Given exercise 1: Starting with "Different Terrain And" and going on through "into the sand.", reproduce that part of the tent ground cover article word for word.
Given exercise 2: Carry on the tent ground cover article from the point where it stops.

Source passage:

If you’ve bought yourself an expensive tent or some professional camping gear, the very last thing you want is water getting in and creating mold or even some sharp rocks or roots tearing up the bottom of your tent.
The tricky thing is that different terrains will often require different types of ground covering, there are various solutions to each problem, so keep this in mind as you read through this article and decide which ground cover is best for your next camping adventure!
Different Terrain And The Solution
As previously mentioned, it is very important to research the type of terrain you will be camping on before you get to your destination. This way, you can plan for any eventuality.
When camping at the beach, you wouldn’t put a tarp under the tent but rather inside it. This is to ensure that in the case of heavy rain, the water will not seep into your tent or even float away.
Though, unless you are camping in a low spot at a sandy campsite, then putting a tarp under your tent is not strictly necessary as water will absorb quickly into the sand.
When camping in woodlands or fields, the best practice is to not only put a tarp underneath your tent but to make sure you carefully fold the ends under so that they don’t extend beyond the perimeter of the tent.
If the tarp does extend too far, water and even dew can run down the walls of your tent and will collect underneath, which can lead to dampness and mold in the tent later down the line.

Source data:
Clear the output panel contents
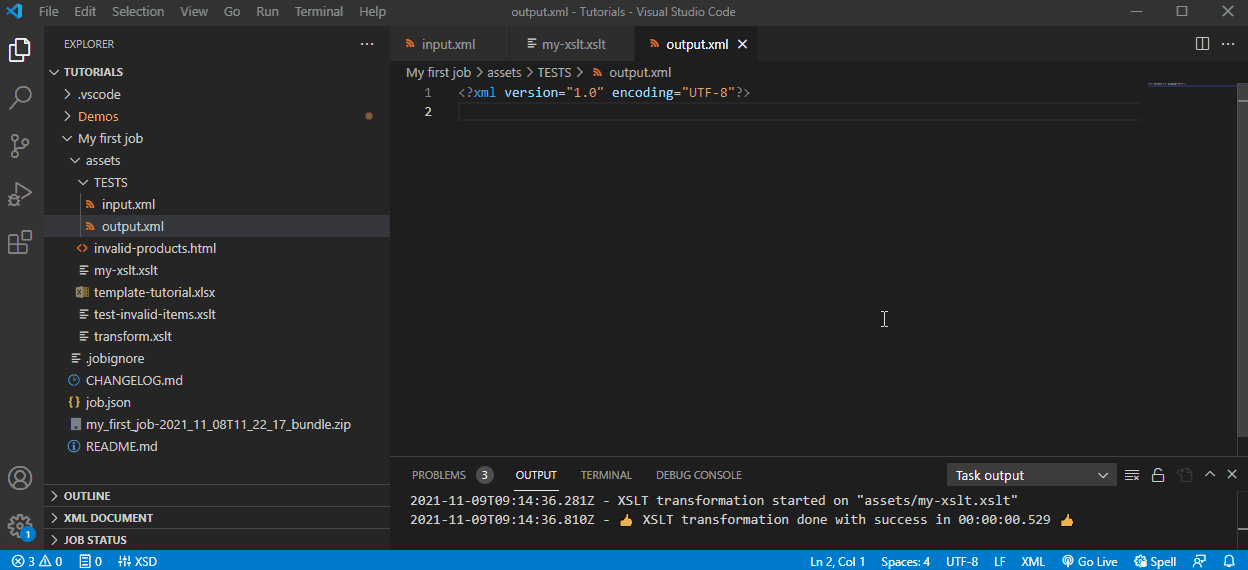The image size is (1248, 570). (x=1132, y=475)

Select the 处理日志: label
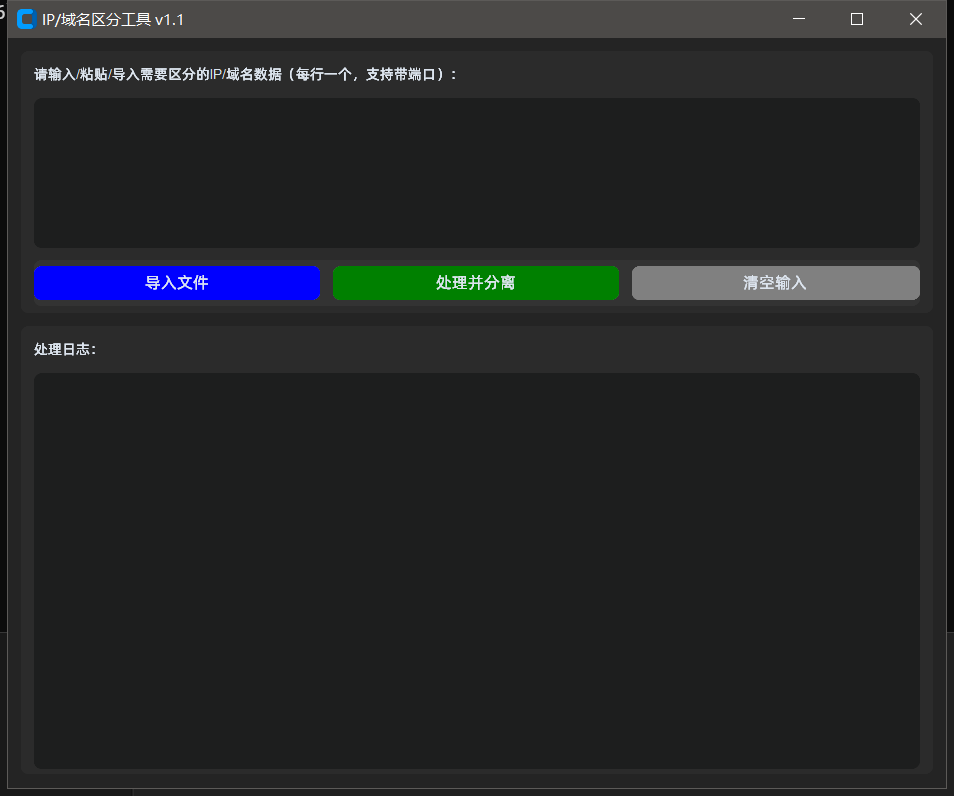coord(65,349)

Exercise output 1:
Different Terrain And The Solution
As previously mentioned, it is very important to research the type of terrain you will be camping on before you get to your destination. This way, you can plan for any eventuality.
When camping at the beach, you wouldn’t put a tarp under the tent but rather inside it. This is to ensure that in the case of heavy rain, the water will not seep into your tent or even float away.
Though, unless you are camping in a low spot at a sandy campsite, then putting a tarp under your tent is not strictly necessary as water will absorb quickly into the sand.

Exercise output 2:
The final tip for most terrains and situations is to not only put a tarp inside or underneath but place one and secure it over the top of the tent too.
Keep the wind in mind too, because wind adds a degree of difficulty in keeping a tarp over a tent and also sometimes blows the rain sideways, possibly through the side seams of your tent. So place your tarps for maximum protection.
The Benefits Of Using A Tarp
To Keep Dry
Securing a tarp over your tent will keep you dry in case it rains while you’re camping. While many of us don’t plan on there being rain in the forecast, weather can change very quickly. Always be sure to pack a tarp with you, regardless of the forecasted weather.
In addition to possible rain, morning dew can also cause issues when you wake up. If you have a tent that is not water resistant, morning dew can soak through the tent walls, causing chills and discomfort, especially in the cold months.
To Keep Warm
While having a tarp over your tent will keep you dry, it will also keep you warm. Tents are made of very thin material that will not keep you warm. Although neither tarps nor tent material will keep you warm, the tarp will prevent wind from getting in your tent.
Hammock rain-flies will also keep the wind from getting inside your tent. Even on warmer nights, the wind can chill you more than you’d think.
To Keep Your Equipment Safe
While many people don’t realize this, having a tarp over your tent will prolong the life of the tent, as well as the gear inside of it. If you’re camping in the rain, you’re going to want to stay dry.
If it doesn’t stop raining and your tent gets wet, it can cause issues when it comes time to pack up.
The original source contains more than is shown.